The World Flashcards
What is The World about? (3 points)
Concerns the contrast between romantic, innocent love and erotic desire - Rossetti’s narrator, probably a man, battles with the two contradictory, extreme forces
Title is significant - as well as depicting the struggle of one man, this is also the universal struggle of humankind against the forces of evil.
Disturbing in that it places the responsibility for the ills of the world on an unnamed ‘she’
What is the structure of The World? (4 points)
Petrachan sonnet - fourteen lines divided into an eight line octave or octet, followed by a six line sestet
There is no clear volta or turn, marking a change of approach or new thought
The rhyme scheme forms the pattern ABBA ABBA, CDC EDE
The metrical rhythm is the traditional sonnet Iambic pentameter - solemn pace appropriate to a poem about powerful temptation and sin
What is the language and imagery of The World? (4 points)

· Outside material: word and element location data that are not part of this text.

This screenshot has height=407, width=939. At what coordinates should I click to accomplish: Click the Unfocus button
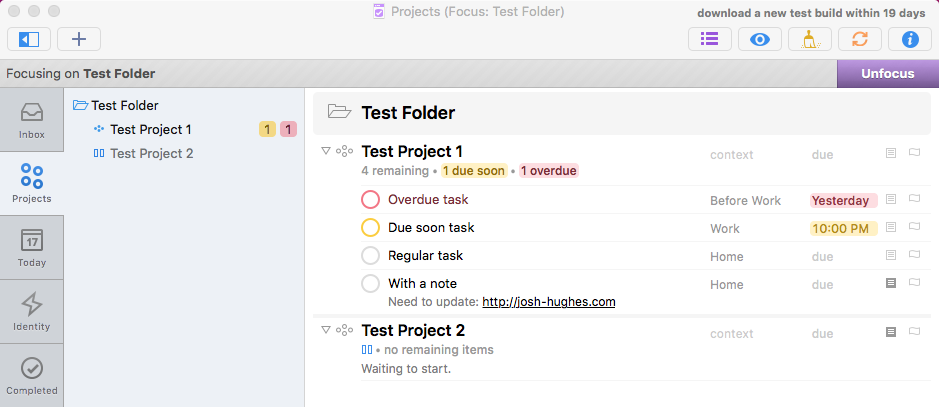[887, 74]
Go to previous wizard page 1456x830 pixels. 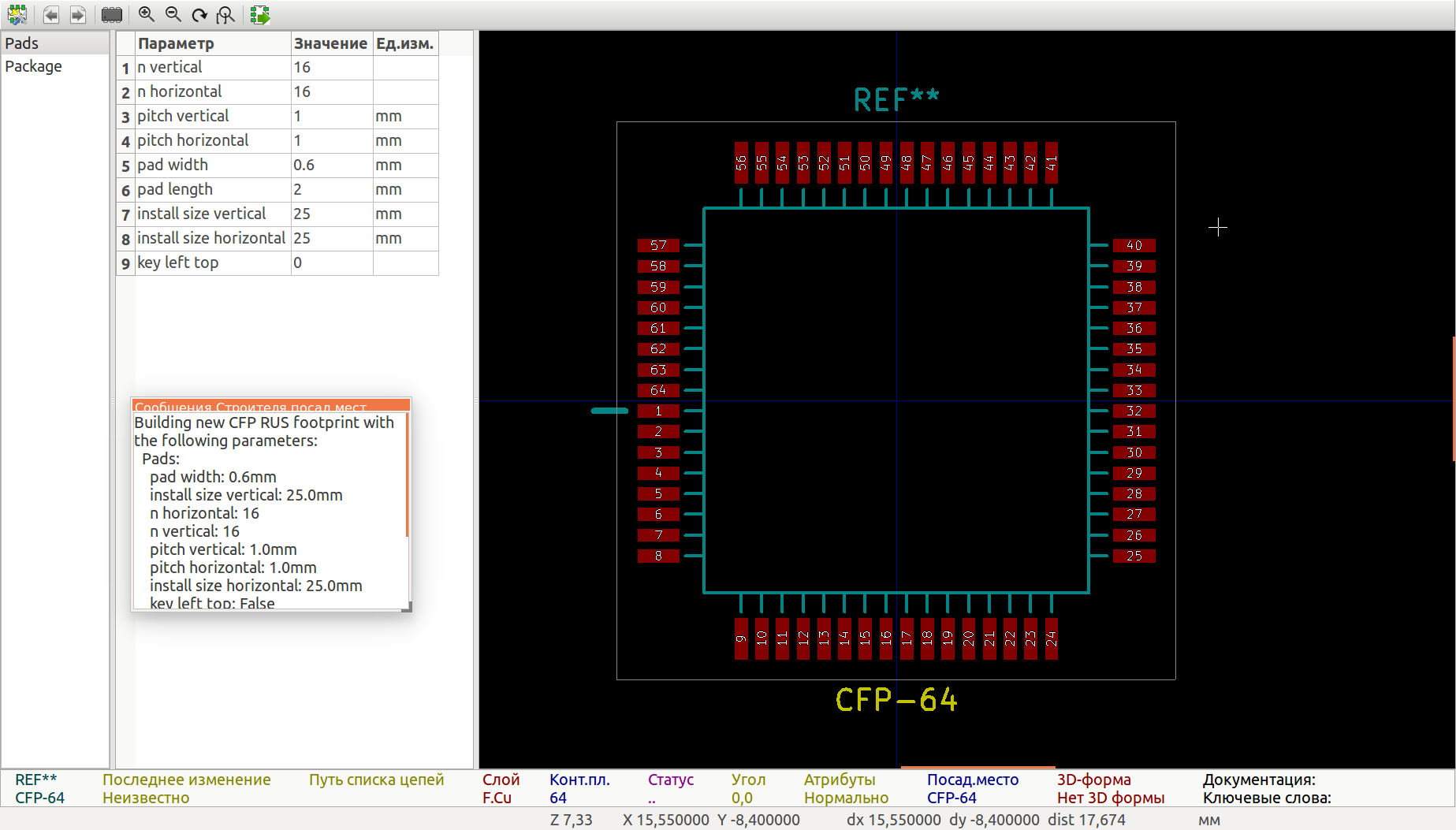point(51,14)
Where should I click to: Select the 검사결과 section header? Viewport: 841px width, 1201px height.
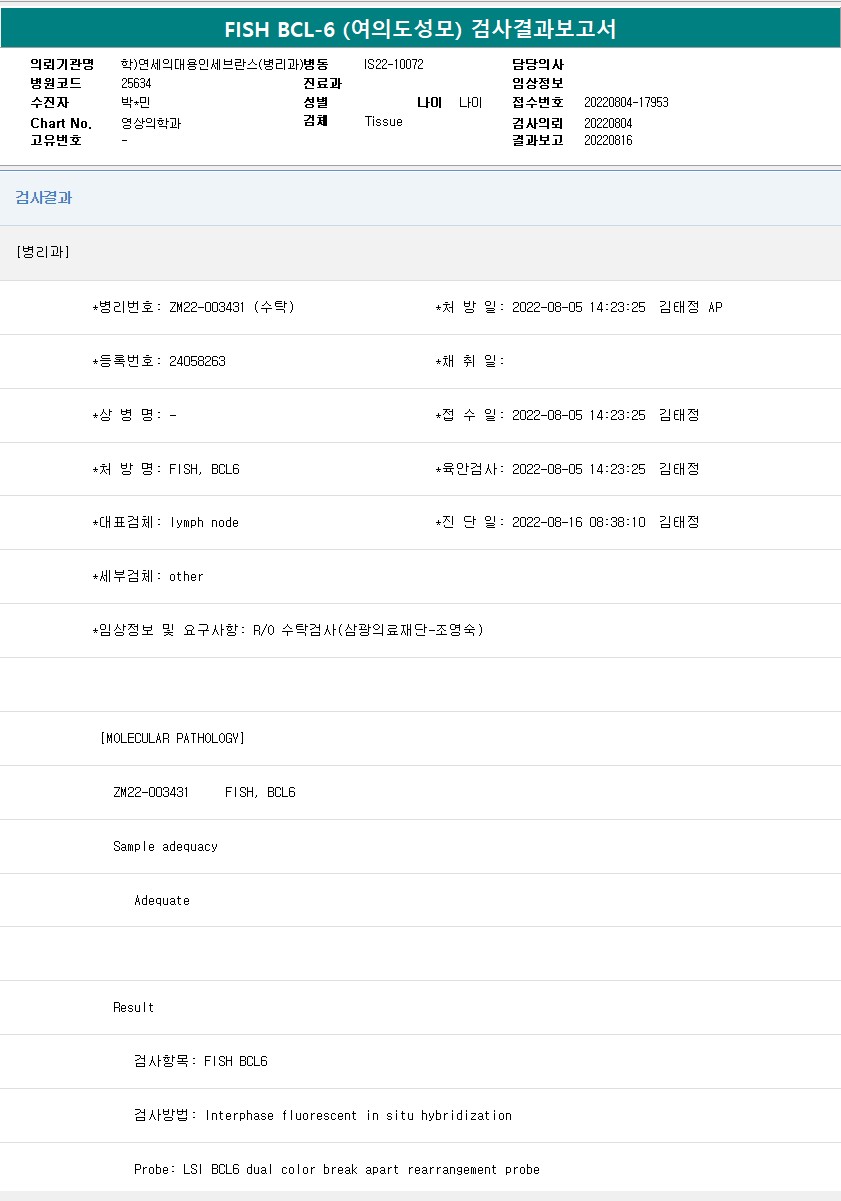43,198
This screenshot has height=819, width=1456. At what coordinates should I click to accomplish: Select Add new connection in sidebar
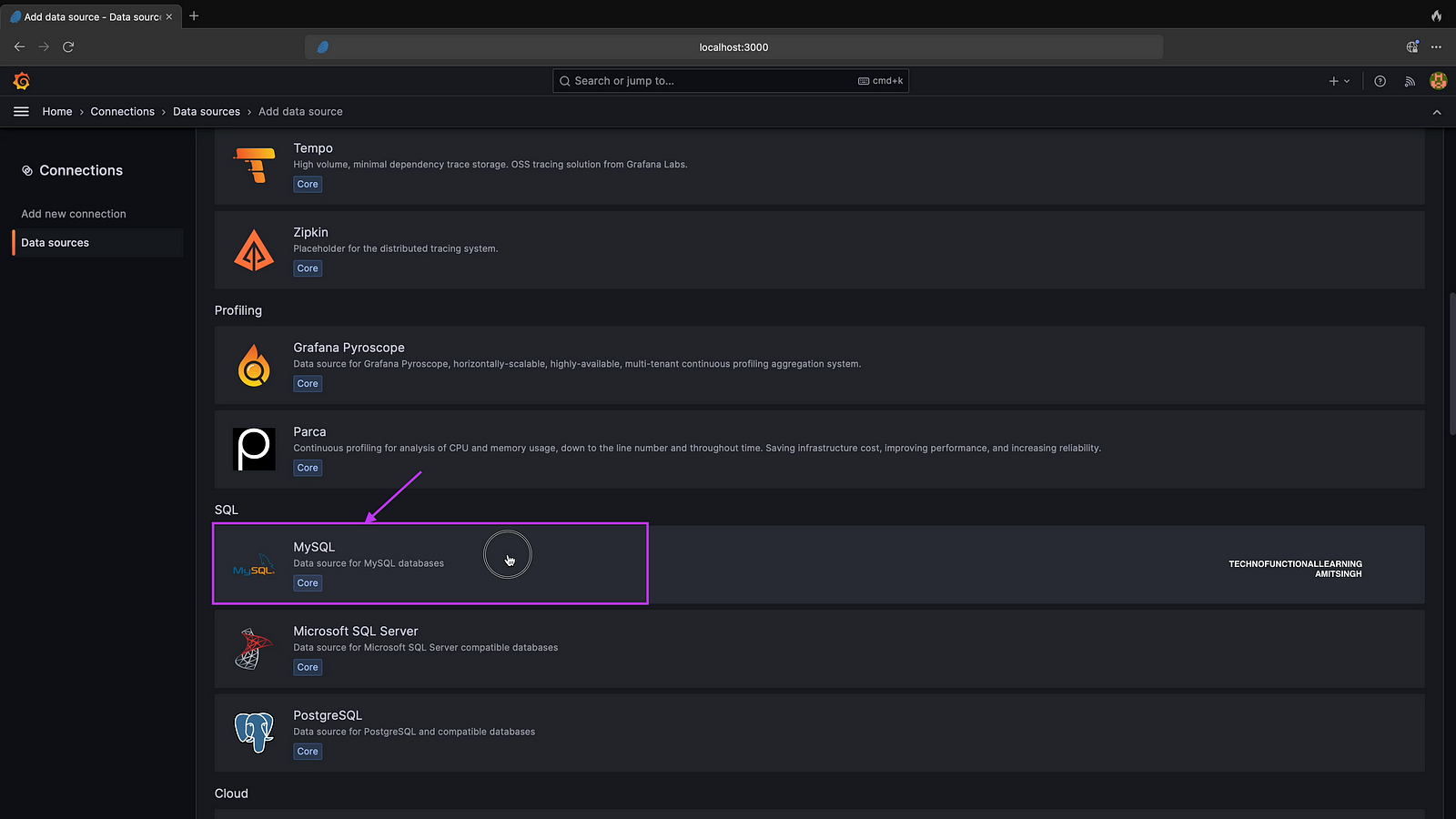[x=74, y=214]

The voice is that of the first person narrator, probably a male persona
The tone is sombre, as appropriate to the subject.
The subject matter, sin, deception and temptation, is expressed in Gothic terms, with reference to the devil and to hell
The opposites, night and day, are represented in terms of the ‘lie’ of daytime, the innocent, romantic love, which hides the monster that will appear at night
What other poems does The World link to?
What is the relevant context for The World?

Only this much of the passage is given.